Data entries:
★ ★ ★ ★ ★ ★ ★
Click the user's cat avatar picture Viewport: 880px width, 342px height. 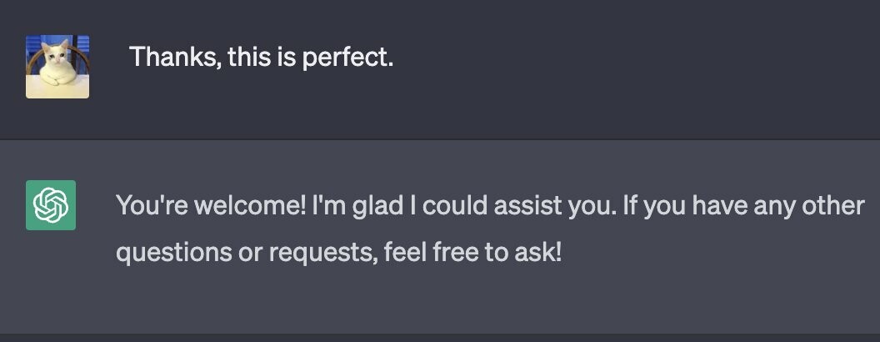click(58, 67)
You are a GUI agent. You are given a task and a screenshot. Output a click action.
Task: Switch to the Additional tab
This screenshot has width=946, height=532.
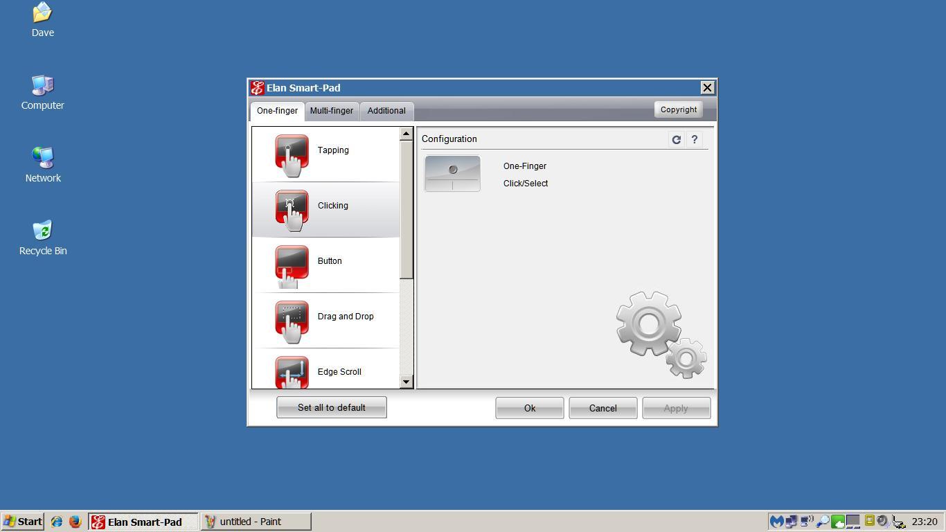point(386,111)
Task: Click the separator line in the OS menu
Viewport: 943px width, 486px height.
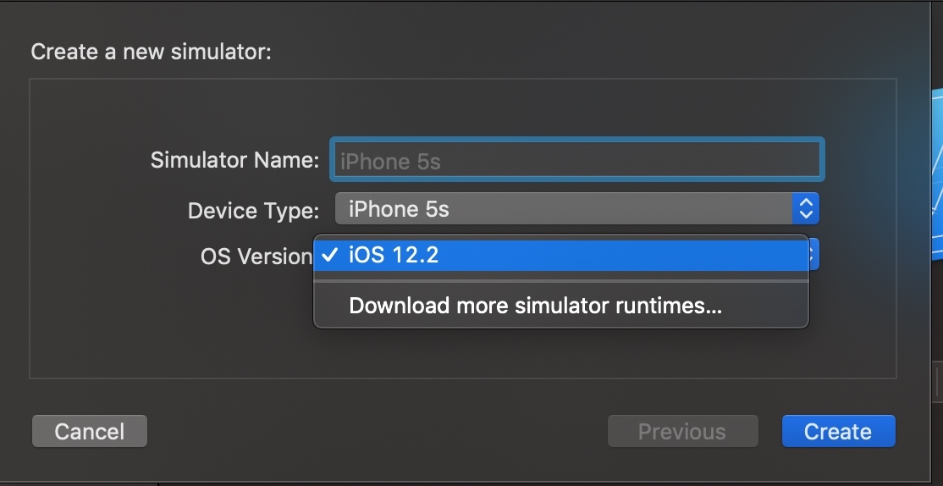Action: coord(560,280)
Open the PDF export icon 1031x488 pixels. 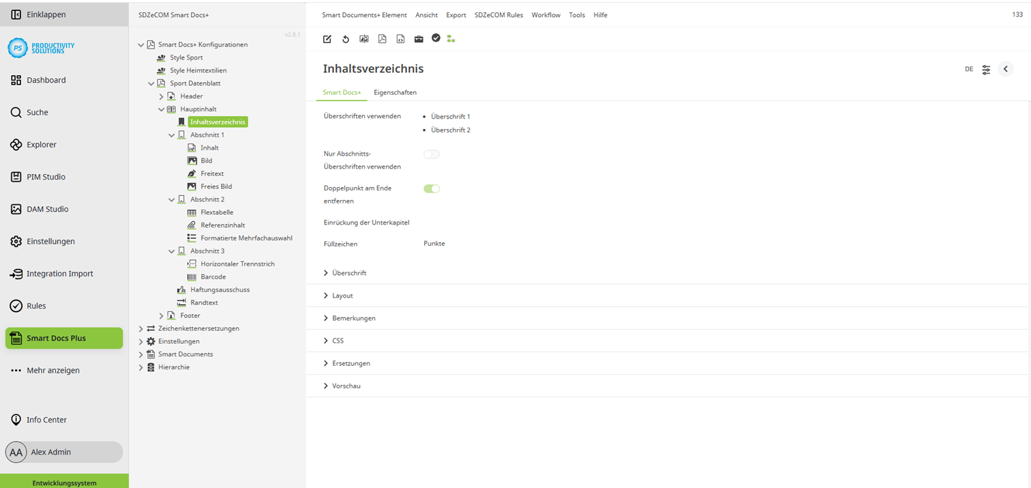point(383,39)
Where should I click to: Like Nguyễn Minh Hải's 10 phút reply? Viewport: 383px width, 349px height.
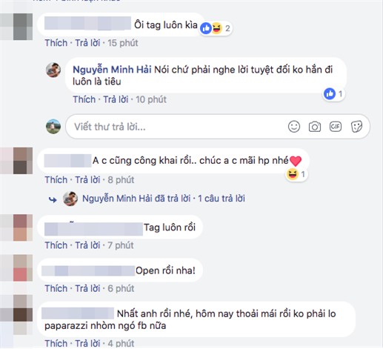(x=84, y=99)
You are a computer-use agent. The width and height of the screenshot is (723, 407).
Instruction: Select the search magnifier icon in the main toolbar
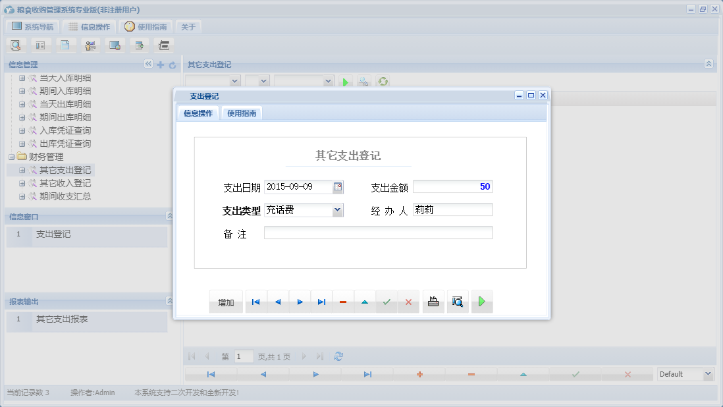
★ ★ ★ ★ ★ ★ ★
◆ **Problem details**: Output an exact copy of the lines from the one with "Where should I" through the closing line of the records, inclusive, without any images.

◆ **Finished exercise**:
Where should I click to: Like Nguyễn Minh Hải's 10 phút reply? Viewport: 383px width, 349px height.
(x=84, y=99)
You are a computer-use agent. The width and height of the screenshot is (723, 407).
Instruction: Select the search magnifier icon in the main toolbar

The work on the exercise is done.